* **Try it**
Could you repeat the records below exactly as written?

Stored items
^^^^

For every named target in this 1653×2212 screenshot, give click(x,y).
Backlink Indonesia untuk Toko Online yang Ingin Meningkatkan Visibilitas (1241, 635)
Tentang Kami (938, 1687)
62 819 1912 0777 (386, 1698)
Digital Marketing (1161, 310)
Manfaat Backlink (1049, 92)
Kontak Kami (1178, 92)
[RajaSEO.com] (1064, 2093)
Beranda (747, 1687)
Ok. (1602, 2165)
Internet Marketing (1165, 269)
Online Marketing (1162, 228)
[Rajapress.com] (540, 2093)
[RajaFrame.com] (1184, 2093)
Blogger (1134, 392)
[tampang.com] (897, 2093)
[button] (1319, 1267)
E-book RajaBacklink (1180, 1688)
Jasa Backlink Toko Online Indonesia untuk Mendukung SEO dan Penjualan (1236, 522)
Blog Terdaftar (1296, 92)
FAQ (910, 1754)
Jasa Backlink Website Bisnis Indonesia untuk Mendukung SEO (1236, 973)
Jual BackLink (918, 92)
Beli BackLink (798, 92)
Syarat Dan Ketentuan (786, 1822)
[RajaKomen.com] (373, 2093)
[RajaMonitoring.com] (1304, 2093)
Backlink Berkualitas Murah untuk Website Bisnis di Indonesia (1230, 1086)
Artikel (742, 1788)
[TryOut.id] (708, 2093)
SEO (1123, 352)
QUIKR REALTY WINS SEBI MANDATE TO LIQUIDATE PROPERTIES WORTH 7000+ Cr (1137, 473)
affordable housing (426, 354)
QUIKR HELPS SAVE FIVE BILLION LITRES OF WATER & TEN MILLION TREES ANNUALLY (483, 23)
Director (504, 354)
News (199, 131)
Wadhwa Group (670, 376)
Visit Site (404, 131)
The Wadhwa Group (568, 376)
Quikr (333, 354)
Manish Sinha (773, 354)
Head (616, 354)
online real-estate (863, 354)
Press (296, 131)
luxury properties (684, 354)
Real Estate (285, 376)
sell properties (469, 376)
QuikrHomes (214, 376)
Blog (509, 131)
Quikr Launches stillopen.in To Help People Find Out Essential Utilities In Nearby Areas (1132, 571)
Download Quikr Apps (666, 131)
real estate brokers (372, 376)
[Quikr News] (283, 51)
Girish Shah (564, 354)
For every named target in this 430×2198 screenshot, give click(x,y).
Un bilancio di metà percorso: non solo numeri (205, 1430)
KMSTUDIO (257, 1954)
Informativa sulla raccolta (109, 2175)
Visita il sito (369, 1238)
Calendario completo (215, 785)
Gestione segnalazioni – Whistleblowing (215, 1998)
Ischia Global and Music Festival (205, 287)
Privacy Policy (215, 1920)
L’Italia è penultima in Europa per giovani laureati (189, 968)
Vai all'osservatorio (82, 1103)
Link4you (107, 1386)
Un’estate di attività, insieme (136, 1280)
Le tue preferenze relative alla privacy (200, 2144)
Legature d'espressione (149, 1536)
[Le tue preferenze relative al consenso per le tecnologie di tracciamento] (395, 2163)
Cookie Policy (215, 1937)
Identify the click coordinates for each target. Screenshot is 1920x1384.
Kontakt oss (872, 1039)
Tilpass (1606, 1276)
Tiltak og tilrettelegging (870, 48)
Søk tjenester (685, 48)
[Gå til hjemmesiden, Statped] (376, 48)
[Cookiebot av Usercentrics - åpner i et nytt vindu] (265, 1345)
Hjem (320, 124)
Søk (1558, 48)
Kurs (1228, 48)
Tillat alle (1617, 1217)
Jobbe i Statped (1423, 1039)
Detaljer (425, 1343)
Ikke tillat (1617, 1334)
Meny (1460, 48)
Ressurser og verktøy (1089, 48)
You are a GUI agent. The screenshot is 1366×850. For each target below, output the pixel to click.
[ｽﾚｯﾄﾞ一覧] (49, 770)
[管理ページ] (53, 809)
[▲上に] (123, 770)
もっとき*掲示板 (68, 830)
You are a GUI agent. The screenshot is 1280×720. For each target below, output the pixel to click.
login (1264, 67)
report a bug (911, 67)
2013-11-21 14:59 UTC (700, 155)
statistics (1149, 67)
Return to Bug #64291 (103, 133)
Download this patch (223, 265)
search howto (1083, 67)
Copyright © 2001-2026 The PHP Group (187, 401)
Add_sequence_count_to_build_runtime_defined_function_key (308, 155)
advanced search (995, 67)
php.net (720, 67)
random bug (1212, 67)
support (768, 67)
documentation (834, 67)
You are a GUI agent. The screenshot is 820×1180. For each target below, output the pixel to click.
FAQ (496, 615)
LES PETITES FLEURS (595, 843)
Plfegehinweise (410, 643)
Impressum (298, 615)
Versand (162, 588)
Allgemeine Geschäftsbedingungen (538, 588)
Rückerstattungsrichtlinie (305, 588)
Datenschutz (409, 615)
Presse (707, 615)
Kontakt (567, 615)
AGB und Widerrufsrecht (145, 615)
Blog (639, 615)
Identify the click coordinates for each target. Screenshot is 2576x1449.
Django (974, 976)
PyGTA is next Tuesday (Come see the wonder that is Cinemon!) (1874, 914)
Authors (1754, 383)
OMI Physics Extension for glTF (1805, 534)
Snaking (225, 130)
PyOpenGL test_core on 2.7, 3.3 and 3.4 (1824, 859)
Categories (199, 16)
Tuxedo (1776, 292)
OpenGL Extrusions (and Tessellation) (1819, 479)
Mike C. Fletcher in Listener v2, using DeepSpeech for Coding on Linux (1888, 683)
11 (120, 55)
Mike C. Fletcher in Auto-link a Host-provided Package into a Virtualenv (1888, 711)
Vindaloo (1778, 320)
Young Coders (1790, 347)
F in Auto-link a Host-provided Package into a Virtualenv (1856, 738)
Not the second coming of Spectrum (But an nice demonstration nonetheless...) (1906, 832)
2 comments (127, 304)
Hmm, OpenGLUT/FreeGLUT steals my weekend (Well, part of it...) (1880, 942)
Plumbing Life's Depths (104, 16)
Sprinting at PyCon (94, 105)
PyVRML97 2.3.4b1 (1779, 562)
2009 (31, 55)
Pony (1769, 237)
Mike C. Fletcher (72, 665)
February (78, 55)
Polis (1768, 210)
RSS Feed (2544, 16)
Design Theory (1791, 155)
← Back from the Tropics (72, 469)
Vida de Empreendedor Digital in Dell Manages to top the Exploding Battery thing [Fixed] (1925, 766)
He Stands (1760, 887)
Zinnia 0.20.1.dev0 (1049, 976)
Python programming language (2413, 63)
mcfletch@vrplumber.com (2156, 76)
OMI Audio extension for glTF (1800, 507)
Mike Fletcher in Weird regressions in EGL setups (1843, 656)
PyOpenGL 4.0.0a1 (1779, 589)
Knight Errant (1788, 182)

^^^^

* **Response to this task**
For every named target in this 1653×2212 screenshot, give click(x,y).
Backlink Indonesia untuk Toko Online yang Ingin Meningkatkan Visibilitas (1241, 635)
Tentang Kami (938, 1687)
62 819 1912 0777 (386, 1698)
Digital Marketing (1161, 310)
Manfaat Backlink (1049, 92)
Kontak Kami (1178, 92)
[RajaSEO.com] (1064, 2093)
Beranda (747, 1687)
Ok. (1602, 2165)
Internet Marketing (1165, 269)
Online Marketing (1162, 228)
[Rajapress.com] (540, 2093)
[RajaFrame.com] (1184, 2093)
Blogger (1134, 392)
[tampang.com] (897, 2093)
[button] (1319, 1267)
E-book RajaBacklink (1180, 1688)
Jasa Backlink Toko Online Indonesia untuk Mendukung SEO dan Penjualan (1236, 522)
Blog Terdaftar (1296, 92)
FAQ (910, 1754)
Jasa Backlink Website Bisnis Indonesia untuk Mendukung SEO (1236, 973)
Jual BackLink (918, 92)
Beli BackLink (798, 92)
Syarat Dan Ketentuan (786, 1822)
[RajaKomen.com] (373, 2093)
[RajaMonitoring.com] (1304, 2093)
Backlink Berkualitas Murah untuk Website Bisnis di Indonesia (1230, 1086)
Artikel (742, 1788)
[TryOut.id] (708, 2093)
SEO (1123, 352)
QUIKR REALTY WINS SEBI MANDATE TO LIQUIDATE PROPERTIES WORTH 7000+ Cr (1137, 473)
affordable housing (426, 354)
QUIKR HELPS SAVE FIVE BILLION LITRES OF WATER & TEN MILLION TREES ANNUALLY (483, 23)
Director (504, 354)
News (199, 131)
Wadhwa Group (670, 376)
Visit Site (404, 131)
The Wadhwa Group (568, 376)
Quikr (333, 354)
Manish Sinha (773, 354)
Head (616, 354)
online real-estate (863, 354)
Press (296, 131)
luxury properties (684, 354)
Real Estate (285, 376)
sell properties (469, 376)
QuikrHomes (214, 376)
Blog (509, 131)
Quikr Launches stillopen.in To Help People Find Out Essential Utilities In Nearby Areas (1132, 571)
Download Quikr Apps (666, 131)
real estate brokers (372, 376)
[Quikr News] (283, 51)
Girish Shah (564, 354)
For every named target in this 430×2198 screenshot, give click(x,y).
Un bilancio di metà percorso: non solo numeri (205, 1430)
KMSTUDIO (257, 1954)
Informativa sulla raccolta (109, 2175)
Visita il sito (369, 1238)
Calendario completo (215, 785)
Gestione segnalazioni – Whistleblowing (215, 1998)
Ischia Global and Music Festival (205, 287)
Privacy Policy (215, 1920)
L’Italia è penultima in Europa per giovani laureati (189, 968)
Vai all'osservatorio (82, 1103)
Link4you (107, 1386)
Un’estate di attività, insieme (136, 1280)
Le tue preferenze relative alla privacy (200, 2144)
Legature d'espressione (149, 1536)
[Le tue preferenze relative al consenso per le tecnologie di tracciamento] (395, 2163)
Cookie Policy (215, 1937)
Identify the click coordinates for each target. Screenshot is 1920x1384.
Kontakt oss (872, 1039)
Tilpass (1606, 1276)
Tiltak og tilrettelegging (870, 48)
Søk tjenester (685, 48)
[Gå til hjemmesiden, Statped] (376, 48)
[Cookiebot av Usercentrics - åpner i et nytt vindu] (265, 1345)
Hjem (320, 124)
Søk (1558, 48)
Kurs (1228, 48)
Tillat alle (1617, 1217)
Jobbe i Statped (1423, 1039)
Detaljer (425, 1343)
Ikke tillat (1617, 1334)
Meny (1460, 48)
Ressurser og verktøy (1089, 48)
You are a GUI agent. The screenshot is 1366×850. For each target below, output the pixel to click.
[ｽﾚｯﾄﾞ一覧] (49, 770)
[管理ページ] (53, 809)
[▲上に] (123, 770)
もっとき*掲示板 (68, 830)
You are a GUI agent. The screenshot is 1280×720. For each target below, output the pixel to click.
login (1264, 67)
report a bug (911, 67)
2013-11-21 14:59 UTC (700, 155)
statistics (1149, 67)
Return to Bug #64291 (103, 133)
Download this patch (223, 265)
search howto (1083, 67)
Copyright © 2001-2026 The PHP Group (187, 401)
Add_sequence_count_to_build_runtime_defined_function_key (308, 155)
advanced search (995, 67)
php.net (720, 67)
random bug (1212, 67)
support (768, 67)
documentation (834, 67)
You are a GUI agent. The screenshot is 820×1180. For each target below, output the pixel to click.
FAQ (496, 615)
LES PETITES FLEURS (595, 843)
Plfegehinweise (410, 643)
Impressum (298, 615)
Versand (162, 588)
Allgemeine Geschäftsbedingungen (538, 588)
Rückerstattungsrichtlinie (305, 588)
Datenschutz (409, 615)
Presse (707, 615)
Kontakt (567, 615)
AGB und Widerrufsrecht (145, 615)
Blog (639, 615)
Identify the click coordinates for each target. Screenshot is 2576x1449.
Django (974, 976)
PyGTA is next Tuesday (Come see the wonder that is Cinemon!) (1874, 914)
Authors (1754, 383)
OMI Physics Extension for glTF (1805, 534)
Snaking (225, 130)
PyOpenGL test_core on 2.7, 3.3 and 3.4 (1824, 859)
Categories (199, 16)
Tuxedo (1776, 292)
OpenGL Extrusions (and Tessellation) (1819, 479)
Mike C. Fletcher in Listener v2, using DeepSpeech for Coding on Linux (1888, 683)
11 (120, 55)
Mike C. Fletcher in Auto-link a Host-provided Package into a Virtualenv (1888, 711)
Vindaloo (1778, 320)
Young Coders (1790, 347)
F in Auto-link a Host-provided Package into a Virtualenv (1856, 738)
Not the second coming of Spectrum (But an nice demonstration nonetheless...) (1906, 832)
2 comments (127, 304)
Hmm, OpenGLUT/FreeGLUT steals my weekend (Well, part of it...) (1880, 942)
Plumbing Life's Depths (104, 16)
Sprinting at PyCon (94, 105)
PyVRML97 2.3.4b1 (1779, 562)
2009 (31, 55)
Pony (1769, 237)
Mike C. Fletcher (72, 665)
February (78, 55)
Polis (1768, 210)
RSS Feed (2544, 16)
Design Theory (1791, 155)
← Back from the Tropics (72, 469)
Vida de Empreendedor Digital in Dell Manages to top the Exploding Battery thing [Fixed] (1925, 766)
He Stands (1760, 887)
Zinnia 0.20.1.dev0 (1049, 976)
Python programming language (2413, 63)
mcfletch@vrplumber.com (2156, 76)
OMI Audio extension for glTF (1800, 507)
Mike Fletcher in Weird regressions in EGL setups (1843, 656)
PyOpenGL 4.0.0a1 (1779, 589)
Knight Errant (1788, 182)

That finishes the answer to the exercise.